• EXERCISE INSTRUCTIONS
Could you reproduce every one of the following lines word for word?

• INPUT FOR THIS TASK
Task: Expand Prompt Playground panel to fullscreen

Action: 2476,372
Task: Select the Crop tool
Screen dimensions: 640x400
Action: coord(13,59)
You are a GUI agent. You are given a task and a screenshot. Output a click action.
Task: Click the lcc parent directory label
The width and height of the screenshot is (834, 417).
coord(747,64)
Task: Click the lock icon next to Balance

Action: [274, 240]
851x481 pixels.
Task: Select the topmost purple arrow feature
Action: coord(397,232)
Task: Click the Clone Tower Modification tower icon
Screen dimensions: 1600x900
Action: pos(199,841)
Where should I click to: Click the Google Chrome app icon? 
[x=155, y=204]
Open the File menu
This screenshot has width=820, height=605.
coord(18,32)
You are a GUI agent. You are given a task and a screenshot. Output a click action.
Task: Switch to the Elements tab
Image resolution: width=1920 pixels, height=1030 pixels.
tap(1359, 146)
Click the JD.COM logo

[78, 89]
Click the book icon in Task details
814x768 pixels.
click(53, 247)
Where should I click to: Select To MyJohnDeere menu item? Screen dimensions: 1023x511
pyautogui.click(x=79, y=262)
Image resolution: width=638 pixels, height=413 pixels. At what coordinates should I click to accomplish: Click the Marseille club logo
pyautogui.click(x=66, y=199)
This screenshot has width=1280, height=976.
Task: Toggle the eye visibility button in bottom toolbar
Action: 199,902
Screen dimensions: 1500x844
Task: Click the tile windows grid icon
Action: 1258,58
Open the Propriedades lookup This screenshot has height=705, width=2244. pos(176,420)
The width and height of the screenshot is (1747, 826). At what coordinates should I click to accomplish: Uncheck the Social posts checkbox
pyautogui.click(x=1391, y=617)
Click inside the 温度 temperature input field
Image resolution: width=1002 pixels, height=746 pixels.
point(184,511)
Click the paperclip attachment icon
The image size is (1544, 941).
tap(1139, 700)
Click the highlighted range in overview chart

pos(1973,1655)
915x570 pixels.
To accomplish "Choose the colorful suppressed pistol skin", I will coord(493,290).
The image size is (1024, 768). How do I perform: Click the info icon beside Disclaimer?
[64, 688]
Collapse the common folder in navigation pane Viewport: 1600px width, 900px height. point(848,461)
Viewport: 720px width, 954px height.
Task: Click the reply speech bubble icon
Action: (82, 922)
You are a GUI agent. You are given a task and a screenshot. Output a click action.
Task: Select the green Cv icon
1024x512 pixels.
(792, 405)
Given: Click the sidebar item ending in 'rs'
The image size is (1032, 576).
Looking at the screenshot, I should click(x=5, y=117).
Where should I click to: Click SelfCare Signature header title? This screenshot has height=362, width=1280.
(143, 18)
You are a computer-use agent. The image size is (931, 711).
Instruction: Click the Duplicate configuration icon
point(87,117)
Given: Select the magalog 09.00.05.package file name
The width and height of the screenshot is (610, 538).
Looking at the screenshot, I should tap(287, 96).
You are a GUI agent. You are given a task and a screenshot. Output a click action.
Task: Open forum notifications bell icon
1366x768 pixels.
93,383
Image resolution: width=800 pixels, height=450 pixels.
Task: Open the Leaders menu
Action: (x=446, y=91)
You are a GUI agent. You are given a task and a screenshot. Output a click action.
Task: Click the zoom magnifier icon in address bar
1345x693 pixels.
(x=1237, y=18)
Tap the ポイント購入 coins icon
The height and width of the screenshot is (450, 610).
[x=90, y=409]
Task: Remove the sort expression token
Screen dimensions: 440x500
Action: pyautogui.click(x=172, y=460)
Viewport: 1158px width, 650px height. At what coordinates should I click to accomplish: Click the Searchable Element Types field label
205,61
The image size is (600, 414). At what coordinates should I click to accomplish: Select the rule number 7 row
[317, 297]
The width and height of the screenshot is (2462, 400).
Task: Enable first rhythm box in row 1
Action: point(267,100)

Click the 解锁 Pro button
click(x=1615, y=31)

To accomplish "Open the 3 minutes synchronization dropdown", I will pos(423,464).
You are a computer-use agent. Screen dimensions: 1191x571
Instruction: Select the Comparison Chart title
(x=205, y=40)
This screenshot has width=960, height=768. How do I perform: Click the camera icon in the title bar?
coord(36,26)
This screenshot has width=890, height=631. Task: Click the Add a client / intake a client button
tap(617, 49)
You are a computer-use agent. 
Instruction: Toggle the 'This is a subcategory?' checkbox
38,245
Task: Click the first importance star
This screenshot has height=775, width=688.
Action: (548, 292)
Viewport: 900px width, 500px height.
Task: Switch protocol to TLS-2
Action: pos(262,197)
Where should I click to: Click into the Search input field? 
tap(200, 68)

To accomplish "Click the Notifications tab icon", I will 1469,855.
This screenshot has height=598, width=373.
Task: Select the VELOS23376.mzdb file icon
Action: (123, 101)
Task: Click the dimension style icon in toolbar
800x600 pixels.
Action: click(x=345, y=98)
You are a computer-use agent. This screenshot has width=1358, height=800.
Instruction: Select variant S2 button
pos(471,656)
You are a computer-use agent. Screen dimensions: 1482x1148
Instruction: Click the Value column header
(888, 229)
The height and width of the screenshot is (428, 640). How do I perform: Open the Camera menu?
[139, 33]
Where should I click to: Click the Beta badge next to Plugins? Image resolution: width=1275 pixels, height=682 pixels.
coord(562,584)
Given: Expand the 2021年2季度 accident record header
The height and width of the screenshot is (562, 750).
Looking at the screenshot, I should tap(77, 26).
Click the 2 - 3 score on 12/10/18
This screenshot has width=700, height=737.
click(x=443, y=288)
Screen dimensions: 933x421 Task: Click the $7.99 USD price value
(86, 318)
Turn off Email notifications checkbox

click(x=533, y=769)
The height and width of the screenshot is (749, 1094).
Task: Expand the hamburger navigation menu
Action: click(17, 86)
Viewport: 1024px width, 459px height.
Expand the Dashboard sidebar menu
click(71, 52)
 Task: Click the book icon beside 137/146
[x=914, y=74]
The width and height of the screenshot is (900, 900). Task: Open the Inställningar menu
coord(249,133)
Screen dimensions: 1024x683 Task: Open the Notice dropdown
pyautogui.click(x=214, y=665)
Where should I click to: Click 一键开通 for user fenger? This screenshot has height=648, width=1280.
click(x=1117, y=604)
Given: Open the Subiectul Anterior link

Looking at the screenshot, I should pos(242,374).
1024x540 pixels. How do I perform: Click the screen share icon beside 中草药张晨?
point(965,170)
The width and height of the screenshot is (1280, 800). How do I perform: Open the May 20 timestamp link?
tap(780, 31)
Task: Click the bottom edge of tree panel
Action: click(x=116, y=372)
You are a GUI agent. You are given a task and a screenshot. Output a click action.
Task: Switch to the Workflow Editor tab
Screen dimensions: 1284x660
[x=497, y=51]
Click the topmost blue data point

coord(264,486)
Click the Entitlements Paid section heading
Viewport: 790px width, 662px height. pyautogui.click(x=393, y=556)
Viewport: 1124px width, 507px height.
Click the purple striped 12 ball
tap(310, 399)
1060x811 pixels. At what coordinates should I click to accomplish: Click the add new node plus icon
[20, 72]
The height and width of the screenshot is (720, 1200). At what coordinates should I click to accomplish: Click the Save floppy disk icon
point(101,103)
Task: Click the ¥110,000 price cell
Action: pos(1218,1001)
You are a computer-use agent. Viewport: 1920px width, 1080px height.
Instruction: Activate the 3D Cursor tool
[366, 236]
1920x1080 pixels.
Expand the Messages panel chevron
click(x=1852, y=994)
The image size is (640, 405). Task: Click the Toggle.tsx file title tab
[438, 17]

• WRITTEN REPLY
Task: Expand Prompt Playground panel to fullscreen

Action: 2476,372
Task: Select the Crop tool
Screen dimensions: 640x400
Action: coord(13,59)
You are a GUI agent. You are given a task and a screenshot. Output a click action.
Task: Click the lcc parent directory label
The width and height of the screenshot is (834, 417).
coord(747,64)
Task: Click the lock icon next to Balance

Action: [274, 240]
851x481 pixels.
Task: Select the topmost purple arrow feature
Action: coord(397,232)
Task: Click the Clone Tower Modification tower icon
Screen dimensions: 1600x900
Action: pos(199,841)
Where should I click to: Click the Google Chrome app icon? 
[x=155, y=204]
Open the File menu
This screenshot has width=820, height=605.
coord(18,32)
You are a GUI agent. You are given a task and a screenshot. Output a click action.
Task: Switch to the Elements tab
Image resolution: width=1920 pixels, height=1030 pixels.
tap(1359, 146)
Click the JD.COM logo

[78, 89]
Click the book icon in Task details
814x768 pixels.
click(53, 247)
Where should I click to: Select To MyJohnDeere menu item? Screen dimensions: 1023x511
pyautogui.click(x=79, y=262)
Image resolution: width=638 pixels, height=413 pixels. At what coordinates should I click to accomplish: Click the Marseille club logo
pyautogui.click(x=66, y=199)
This screenshot has width=1280, height=976.
Task: Toggle the eye visibility button in bottom toolbar
Action: 199,902
Screen dimensions: 1500x844
Task: Click the tile windows grid icon
Action: 1258,58
Open the Propriedades lookup This screenshot has height=705, width=2244. pos(176,420)
The width and height of the screenshot is (1747, 826). At what coordinates should I click to accomplish: Uncheck the Social posts checkbox
pyautogui.click(x=1391, y=617)
Click inside the 温度 temperature input field
Image resolution: width=1002 pixels, height=746 pixels.
point(184,511)
Click the paperclip attachment icon
The image size is (1544, 941).
tap(1139, 700)
Click the highlighted range in overview chart

pos(1973,1655)
915x570 pixels.
To accomplish "Choose the colorful suppressed pistol skin", I will coord(493,290).
The image size is (1024, 768). How do I perform: Click the info icon beside Disclaimer?
[64, 688]
Collapse the common folder in navigation pane Viewport: 1600px width, 900px height. point(848,461)
Viewport: 720px width, 954px height.
Task: Click the reply speech bubble icon
Action: (82, 922)
You are a GUI agent. You are given a task and a screenshot. Output a click action.
Task: Select the green Cv icon
1024x512 pixels.
(792, 405)
Given: Click the sidebar item ending in 'rs'
The image size is (1032, 576).
Looking at the screenshot, I should click(x=5, y=117).
Where should I click to: Click SelfCare Signature header title? This screenshot has height=362, width=1280.
(143, 18)
You are a computer-use agent. The image size is (931, 711).
Instruction: Click the Duplicate configuration icon
point(87,117)
Given: Select the magalog 09.00.05.package file name
The width and height of the screenshot is (610, 538).
Looking at the screenshot, I should tap(287, 96).
You are a GUI agent. You are given a task and a screenshot. Output a click action.
Task: Open forum notifications bell icon
1366x768 pixels.
93,383
Image resolution: width=800 pixels, height=450 pixels.
Task: Open the Leaders menu
Action: (x=446, y=91)
You are a GUI agent. You are given a task and a screenshot. Output a click action.
Task: Click the zoom magnifier icon in address bar
1345x693 pixels.
(x=1237, y=18)
Tap the ポイント購入 coins icon
The height and width of the screenshot is (450, 610).
[x=90, y=409]
Task: Remove the sort expression token
Screen dimensions: 440x500
Action: pyautogui.click(x=172, y=460)
Viewport: 1158px width, 650px height. At what coordinates should I click to accomplish: Click the Searchable Element Types field label
205,61
The image size is (600, 414). At what coordinates should I click to accomplish: Select the rule number 7 row
[317, 297]
The width and height of the screenshot is (2462, 400).
Task: Enable first rhythm box in row 1
Action: point(267,100)

Click the 解锁 Pro button
click(x=1615, y=31)

To accomplish "Open the 3 minutes synchronization dropdown", I will pos(423,464).
You are a computer-use agent. Screen dimensions: 1191x571
Instruction: Select the Comparison Chart title
(x=205, y=40)
This screenshot has width=960, height=768. How do I perform: Click the camera icon in the title bar?
coord(36,26)
This screenshot has width=890, height=631. Task: Click the Add a client / intake a client button
tap(617, 49)
You are a computer-use agent. 
Instruction: Toggle the 'This is a subcategory?' checkbox
38,245
Task: Click the first importance star
This screenshot has height=775, width=688.
Action: (548, 292)
Viewport: 900px width, 500px height.
Task: Switch protocol to TLS-2
Action: pos(262,197)
Where should I click to: Click into the Search input field? 
tap(200, 68)

To accomplish "Click the Notifications tab icon", I will 1469,855.
This screenshot has height=598, width=373.
Task: Select the VELOS23376.mzdb file icon
Action: (123, 101)
Task: Click the dimension style icon in toolbar
800x600 pixels.
Action: click(x=345, y=98)
You are a computer-use agent. This screenshot has width=1358, height=800.
Instruction: Select variant S2 button
pos(471,656)
You are a computer-use agent. Screen dimensions: 1482x1148
Instruction: Click the Value column header
(888, 229)
The height and width of the screenshot is (428, 640). How do I perform: Open the Camera menu?
[139, 33]
Where should I click to: Click the Beta badge next to Plugins? Image resolution: width=1275 pixels, height=682 pixels.
coord(562,584)
Given: Expand the 2021年2季度 accident record header
The height and width of the screenshot is (562, 750).
Looking at the screenshot, I should tap(77, 26).
Click the 2 - 3 score on 12/10/18
This screenshot has width=700, height=737.
click(x=443, y=288)
Screen dimensions: 933x421 Task: Click the $7.99 USD price value
(86, 318)
Turn off Email notifications checkbox

click(x=533, y=769)
The height and width of the screenshot is (749, 1094).
Task: Expand the hamburger navigation menu
Action: click(17, 86)
Viewport: 1024px width, 459px height.
Expand the Dashboard sidebar menu
click(71, 52)
 Task: Click the book icon beside 137/146
[x=914, y=74]
The width and height of the screenshot is (900, 900). Task: Open the Inställningar menu
coord(249,133)
Screen dimensions: 1024x683 Task: Open the Notice dropdown
pyautogui.click(x=214, y=665)
Where should I click to: Click 一键开通 for user fenger? This screenshot has height=648, width=1280.
click(x=1117, y=604)
Given: Open the Subiectul Anterior link

Looking at the screenshot, I should pos(242,374).
1024x540 pixels. How do I perform: Click the screen share icon beside 中草药张晨?
point(965,170)
The width and height of the screenshot is (1280, 800). How do I perform: Open the May 20 timestamp link?
tap(780, 31)
Task: Click the bottom edge of tree panel
Action: click(x=116, y=372)
You are a GUI agent. You are given a task and a screenshot. Output a click action.
Task: Switch to the Workflow Editor tab
Screen dimensions: 1284x660
[x=497, y=51]
Click the topmost blue data point

coord(264,486)
Click the Entitlements Paid section heading
Viewport: 790px width, 662px height. pyautogui.click(x=393, y=556)
Viewport: 1124px width, 507px height.
Click the purple striped 12 ball
tap(310, 399)
1060x811 pixels. At what coordinates should I click to accomplish: Click the add new node plus icon
[20, 72]
The height and width of the screenshot is (720, 1200). At what coordinates should I click to accomplish: Click the Save floppy disk icon
point(101,103)
Task: Click the ¥110,000 price cell
Action: pos(1218,1001)
You are a computer-use agent. Viewport: 1920px width, 1080px height.
Instruction: Activate the 3D Cursor tool
[366, 236]
1920x1080 pixels.
Expand the Messages panel chevron
click(x=1852, y=994)
The image size is (640, 405). Task: Click the Toggle.tsx file title tab
[438, 17]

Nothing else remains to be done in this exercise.